As ações da Qualicorp, até segunda-feira acumulavam alta de 118% no ano. O analista do Itaú explica que a boa performance pode ser explicada pela aquisição de 10% da administradora de planos de saúde pela rede de hospitais D’Or São Luiz. “Como a companhia tinha um cenário desafiador em termos de crescimento, essa transação muda a perspectiva de que a empresa possa desenvolver produtos mais baratos com a Rede D’Or”, disse Marco Calvi.
Segundo Calvi, a NotreDame e a Hapvida fizeram uma “estratégia vencedora”, que também pode ser adotada pela aproximação de Qualicorp e Rede D’Or, que é a verticalização de custos por meio de redes de hospitais, clínicas, médicos e laboratórios próprios.
“Nos últimos dez anos, o custo da saúde complementar cresceu bastante no Brasil devido ao conflito de interesses dos principais atores da indústria, sem incentivo para reduzir custos. Por exemplo, o médico mandava fazer o exame mais caro para ter o melhor diagnóstico. Essa dinâmica trouxe uma inflação médica muito forte”, afirmou Calvi.
Acima da média
Como a B3 também considera farmácias e laboratórios de diagnóstico como pertencentes ao setor de saúde, o segmento é representado na carteira do Ibovespa pelas ações da Qualicorp, Fleury, Hypera e Raia Drogasil. Até sexta-feira (23), o bloco acumulava alta de 11,04% no mês e 38,77% no ano contra crescimento de 9,72% do Ibovespa. Apesar de nem todas essas ações terem alcançado a mesma rentabilidade dos papéis da Qualicorp, nenhuma delas teve desempenho inferior ao Ibovespa em agosto.
A partir de setembro, os papéis da NotreDame Intermédica passarão a reforçar o setor na carteira do Ibovespa. “[As ações de empresas de saúde] ganharam mais importância no índice. A entrada da NotreDame mostra que o fluxo foi para esses papéis”, disse Régis Chinchila.
De acordo com dados fornecidos pela provedora de informações econômicas Economatica, as ações da NotreDame Intermédica foram as que tiveram, no primeiro semestre, o maior volume de negócios entre os papeis de empresas de saúde listadas na Bolsa. De janeiro a junho deste ano, os papéis da Intermédica bateram 18,068 bilhões de reais em volume de negócios.
A segunda ação do segmento com maior volume de negócios foi a da Raia Drogasil, que acumula alta de 56,14% em 2019. Até junho, a soma do volume de negócios das ações da companhia foi de 13,493 bilhões de reais.
Há divergências, porém, sobre se os papéis da rede de farmácias deveriam ou não integrar o setor de saúde, visto que parte considerável da receita da empresa vem de itens atrelados ao varejo, como produtos de higiene e beleza.
“Farmácias vendem muitos produtos que não são remédios. Então, elas são influenciadas pelo aumento do varejo, e não só pela venda de medicamentos”, afirmou Laatus.
Apesar do desempenho atual, o papel da Raia Drogasil teve um 2018, com baixa de 37,17% no ano. A reversão da queda foi um dos motivos que levaram a alta deste ano, segundo o analista do Itaú Marco Calvi, mas não foi só isso. “A empresa passou a ter uma dinâmica competitiva mais agressiva, reduzindo o preço dos genéricos. Isso surtiu resultados nas vendas.”

Exercício:
Transcreva, sem alterações, o trecho do texto sobre as ações de saúde na Bolsa que vai de "A partir de" até "disse Régis Chinchila.", inclusive.

Dados fornecidos:
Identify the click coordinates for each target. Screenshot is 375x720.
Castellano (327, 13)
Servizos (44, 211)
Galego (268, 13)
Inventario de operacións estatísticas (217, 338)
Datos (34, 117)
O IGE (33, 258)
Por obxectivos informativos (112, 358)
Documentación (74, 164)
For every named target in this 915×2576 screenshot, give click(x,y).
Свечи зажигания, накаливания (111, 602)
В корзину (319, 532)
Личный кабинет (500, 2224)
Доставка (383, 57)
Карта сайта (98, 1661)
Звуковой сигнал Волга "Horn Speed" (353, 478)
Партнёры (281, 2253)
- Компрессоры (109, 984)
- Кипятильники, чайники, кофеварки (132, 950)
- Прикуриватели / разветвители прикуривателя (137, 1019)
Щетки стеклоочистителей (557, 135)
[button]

Resultado do exercício:
A partir de setembro, os papéis da NotreDame Intermédica passarão a reforçar o setor na carteira do Ibovespa. “[As ações de empresas de saúde] ganharam mais importância no índice. A entrada da NotreDame mostra que o fluxo foi para esses papéis”, disse Régis Chinchila.